Seven post-reporting season share ideas from three experts
With reporting season wrapped up, we review three experts’ views on the market and the companies where they are seeing opportunities.
Long software, short banks
Long-short fund manager Totus Capital is notably cautious about the outlook for markets. It expects further price gyrations as inflation eats into corporate earnings and equity valuations continue to fall.
“We’re looking for resilient earnings, with a proven track record of free cash flow generation so if we go through a protracted drawdown at least we can be comfortable in owning that business through it,” portfolio manager Tim Warner says.

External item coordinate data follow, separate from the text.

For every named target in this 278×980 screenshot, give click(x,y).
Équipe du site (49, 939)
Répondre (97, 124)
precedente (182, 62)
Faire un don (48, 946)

On that note, Warner revealed a small position in Adobe, the leading global provider of design software for creatives including Photoshop. Its products are deeply embedded with customers resulting in high switching costs. Subsequently, Adobe has high pricing power to weather inflation pressures in addition to strong recurring revenues each year.
On the short side, Totus is betting against Australian banks as house prices and economic activity fall. Additionally, the banks also have big cost bases that will be susceptible to inflation. Admittedly, margins will expand as interest rates rise, but this will be offset by a deterioration in lending growth.
“Fixed-rate loans rolling off will create a huge churn event for the banks as everyone scrambles to get a better deal on their mortgage,” founder and portfolio manager Ben McGarry says.
Cash is king
Down the smaller end of town, A Rich Life founder Claude Walker has more cash on the sidelines than ever before. Speaking to The Inside Investor, he says this helps “maintain a psychological even keel” and the chance to take advantage of market dislocations.
“The number one most important thing for small-cap investors in times of unfavourable macro – as opposed to mere volatility, which is constant – is to have a lot of cash sitting on the sidelines,” Walker adds.
As for a company he likes today, he points to Sequoia. The $80 million business provides trading, licensing and professional services for the finance industry. Walker believes it has the potential to become a decent dividend stock as the payout ratio increases and earnings grow. Today it trades on a dividend yield of just 2.3 per cent. However, on conservative growth estimates, the business should payout 3.7 cents per share in FY26, which at the current share price implies a 6.1 per cent fully franked yield.
Another business on his radar is Alcidion, which provides electronic health records for hospitals. The business has fallen out of favour with the market due to making a series of acquisitions while remaining unprofitable. However underlying earnings are expected to turn positive in 2023, which Walker believes could be the catalyst for the share price to re-rate.
Three quality reopening plays
The team at Wilson Asset Management (WAM) Leaders fund is focusing on the best companies in each sector with proven management teams, particularly ones benefitting from the reopening of the economy.
In their FY22 review, equity analyst Anna Milne adds: “You have the earnings upside and then you also have sentiment, so that is positive from both a valuation and earnings, which translates into higher share prices.”
Three companies she calls out are CSL, Treasury Wine and Insurance Australia Group.
CSL has struggled over the past two years for plasma supply as lockdowns and government stimulus has kept donors away from centres. Positively, supply is returning which will be aided by CSL’s new Rika plasma collection device will improve collection yield, reduce donor discomfort and result in less waste from consumables.
Treasury Wines lost its fastest growing and most profitable market when China imposed tariffs on all Australian wines entering the country. However, it has quickly pivoted, moving inventory to other markets in Asia. Treasury has several new country of origin launches planned in addition to the purchase of Frank Family Vineyards in North America. WAM believes it can grow annually by 10 per cent for the next decade, making today’s valuation attractive.
Australians and subsequently insurers have been by a litany of natural disasters including flooding and bushfires. Despite past events, WAM is bullish on the growth of NRMA, one of the brands in IAG’s stable. With the addition of new key hires, the insurer is optimistic about the national rollout, highlighting growth opportunities in both Western Australia and Victoria.
Note: this article does not constitute financial advice.